Gülen’in daha önce Üsküdar’da verdiği bir iftara katıldığını söyleyen Bartholomeos, “Yüz yüze başka görüştünüz mü hiç?” sorusuna şu yanıtı veriyor:
“İftarlarda… Bir de Üsküdar’da bir okulları vardı, oradaki iftara katılmış, servis yapan çocukların ne kadar düzgün, temiz, güzel giyimli olduklarını görmüştüm, müspet bir intiba yaratmıştı bende.”
‘TÜRK VATANDAŞLIĞI KALDIRILSIN’
Bartholomeos, kendisine yöneltilen “Cumhurbaşkanı Erdoğan’la bir masada otursanız somut olarak talepleriniz neler olurdu?” sorusuna dikkat çekici yanıtlar veriyor. Cevabını 3 maddede anlatan Bartholomeos şunları söylüyor:
“Ruhban Okulu başta gelecek.
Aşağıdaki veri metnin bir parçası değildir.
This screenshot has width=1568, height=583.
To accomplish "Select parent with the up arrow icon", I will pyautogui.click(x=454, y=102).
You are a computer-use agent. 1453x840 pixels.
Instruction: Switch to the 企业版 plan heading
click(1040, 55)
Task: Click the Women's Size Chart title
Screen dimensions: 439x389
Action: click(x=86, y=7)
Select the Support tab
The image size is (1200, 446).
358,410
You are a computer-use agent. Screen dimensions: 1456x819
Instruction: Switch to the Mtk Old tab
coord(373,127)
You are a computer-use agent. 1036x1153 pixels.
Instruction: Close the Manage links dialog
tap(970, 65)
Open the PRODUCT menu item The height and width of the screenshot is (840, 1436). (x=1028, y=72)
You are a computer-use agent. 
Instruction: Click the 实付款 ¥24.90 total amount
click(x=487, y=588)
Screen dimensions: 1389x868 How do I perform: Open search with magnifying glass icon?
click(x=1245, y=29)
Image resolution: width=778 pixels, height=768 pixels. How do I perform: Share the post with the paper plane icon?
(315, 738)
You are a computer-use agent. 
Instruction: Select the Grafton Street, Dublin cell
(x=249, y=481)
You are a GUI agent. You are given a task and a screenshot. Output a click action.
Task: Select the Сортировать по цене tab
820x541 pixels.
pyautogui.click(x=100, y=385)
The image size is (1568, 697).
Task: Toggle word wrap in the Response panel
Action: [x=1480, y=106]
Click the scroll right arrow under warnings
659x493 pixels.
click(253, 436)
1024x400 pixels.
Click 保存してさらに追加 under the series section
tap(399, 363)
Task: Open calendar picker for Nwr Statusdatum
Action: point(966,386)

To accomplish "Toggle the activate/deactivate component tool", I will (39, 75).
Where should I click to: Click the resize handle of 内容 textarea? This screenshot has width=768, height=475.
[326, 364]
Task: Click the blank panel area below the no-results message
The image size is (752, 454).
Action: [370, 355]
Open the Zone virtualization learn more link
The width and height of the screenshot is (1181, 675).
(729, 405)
Bu sene kapatılalı tam 50 sene oldu biliyorsun. ABD Dışişleri Bakanlığı 29 Temmuz’da açıklama yaptı.
“İkinci talebim elimizden alınan gayrimenkullerin iadesi olacak. Papa Eftim’deki kiliseler için mahkemeye başvurduk, kaybettik.
“Ayrıca patrik adaylarının Türk vatandaşı olma zorunluluğunun kaldırılması gerektiği de söyleyeceklerim arasında.”
Bartholomeos’un taleplerinin en dikkat çekeni, sonuncusu. Çünkü bu talep, Lozan Anlaşmasında kabul edilen “Ekümenikliğin kaldırılması” maddesine tamamen aykırı. Bunun kabul edilmesi durumunda kiliseye dışardan daha fazla müdahale edilmesinin önü açılabilir.